Struct quantogram::Quantogram
source · [−]pub struct Quantogram { /* private fields */ }
Expand description
Provides a weighted Histogram of f64 values for computing approximate quantiles. This guarantees a configurable maximum absolute relative error and uses sparse storage to reduce memory usage.
Worst case accuracy defaults to one percent (0.01) absolute relative error. The error is unbiased, uniform for the entire range of numbers. The error for quantiles 0 and 1 (the minimum and maximum, respectively) is guaranteed to be zero, except if either of those values is removed.
If all inserted values are given a weight of one, this behaves as an unweighted (normal) histogram.
Samples may be added or removed. However, removing a sample that equals the minimum or maximum will cause those values to be replaced by the center value of the appropriate extreme histogram bucket.
The full valid range of floats is divided into two levels of buckets. For the default case with 1% error, here is what that means:
Top. The top level divides the number range into buckets for each power of two and between positive and negative numbers. It has a maximum of 508 buckets in two sparse lists. f64 values can range from 2^-126 to 2^127, thus there are a maximum of 254 buckets for positive numbers and 254 buckets for negatives. Bottom.

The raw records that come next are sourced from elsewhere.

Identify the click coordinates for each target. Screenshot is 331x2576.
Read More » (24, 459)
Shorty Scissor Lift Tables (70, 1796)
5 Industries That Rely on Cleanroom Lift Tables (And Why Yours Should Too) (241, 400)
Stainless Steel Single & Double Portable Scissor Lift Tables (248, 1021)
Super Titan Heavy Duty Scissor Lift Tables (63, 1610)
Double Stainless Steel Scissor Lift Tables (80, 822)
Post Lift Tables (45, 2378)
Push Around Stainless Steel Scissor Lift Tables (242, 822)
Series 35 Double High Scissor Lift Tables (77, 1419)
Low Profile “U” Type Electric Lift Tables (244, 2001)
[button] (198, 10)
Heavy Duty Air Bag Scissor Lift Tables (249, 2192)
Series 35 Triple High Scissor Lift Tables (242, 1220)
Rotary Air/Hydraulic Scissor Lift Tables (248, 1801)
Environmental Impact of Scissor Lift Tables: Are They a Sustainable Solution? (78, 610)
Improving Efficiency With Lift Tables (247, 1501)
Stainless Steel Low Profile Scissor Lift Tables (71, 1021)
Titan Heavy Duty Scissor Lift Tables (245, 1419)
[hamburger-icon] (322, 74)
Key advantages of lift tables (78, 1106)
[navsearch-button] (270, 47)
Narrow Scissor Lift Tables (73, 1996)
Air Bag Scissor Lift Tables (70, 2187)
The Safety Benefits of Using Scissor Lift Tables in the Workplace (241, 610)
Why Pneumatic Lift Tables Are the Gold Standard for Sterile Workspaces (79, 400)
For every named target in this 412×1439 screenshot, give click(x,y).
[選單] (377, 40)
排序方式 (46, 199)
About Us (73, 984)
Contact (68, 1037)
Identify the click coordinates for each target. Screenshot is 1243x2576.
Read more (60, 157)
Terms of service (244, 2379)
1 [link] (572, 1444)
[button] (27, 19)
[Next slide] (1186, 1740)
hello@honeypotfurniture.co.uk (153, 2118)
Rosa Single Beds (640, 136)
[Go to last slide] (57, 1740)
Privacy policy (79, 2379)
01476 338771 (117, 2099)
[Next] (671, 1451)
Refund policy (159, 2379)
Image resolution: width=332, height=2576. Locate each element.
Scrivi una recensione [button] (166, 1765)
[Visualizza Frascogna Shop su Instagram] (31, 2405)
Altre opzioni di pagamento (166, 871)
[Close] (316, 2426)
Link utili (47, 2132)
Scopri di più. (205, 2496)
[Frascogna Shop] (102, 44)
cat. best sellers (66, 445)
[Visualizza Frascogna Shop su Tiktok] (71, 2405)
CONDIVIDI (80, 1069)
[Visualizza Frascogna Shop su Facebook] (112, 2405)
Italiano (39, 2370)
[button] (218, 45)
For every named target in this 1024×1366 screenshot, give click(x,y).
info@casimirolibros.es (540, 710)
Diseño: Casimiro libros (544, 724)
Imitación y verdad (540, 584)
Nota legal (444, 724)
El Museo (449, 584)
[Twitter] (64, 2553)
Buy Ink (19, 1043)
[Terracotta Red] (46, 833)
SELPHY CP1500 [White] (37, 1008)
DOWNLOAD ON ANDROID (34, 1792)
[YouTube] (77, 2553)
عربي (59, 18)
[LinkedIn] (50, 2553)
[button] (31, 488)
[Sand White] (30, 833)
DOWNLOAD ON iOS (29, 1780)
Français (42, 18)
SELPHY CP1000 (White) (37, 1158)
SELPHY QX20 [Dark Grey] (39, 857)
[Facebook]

The second level of buckets are in a single sparse list spanning the full range from the smallest negative number to the largest positive number. Each power of two range is broken into 35 buckets whose size varies exponentially. Each bucket is larger than the previous by a factor of 1.02 (or smaller by 1.02, over the range of negative values). The value of 1.02 was chosen because 1.02^35 = 1.999889553, which differs from 2 by 0.00011. That means that the 35th bucket for each power of two is slightly larger than the rest, but not by enough to wreck the error guarantee. There are a maximum of 1 + 508*35 buckets in this list, or 17,781. (The “1” is for the zero bucket.)
A bucket is not created until at least one value is added to it. Removing the last item in a bucket will not cause its memory to be freed; its weight will be set to zero.
(If you are familiar with the Rule of 70 used to estimate the doubling period for a given interest rate, it was probably chosen because of this nice property of 1.02.)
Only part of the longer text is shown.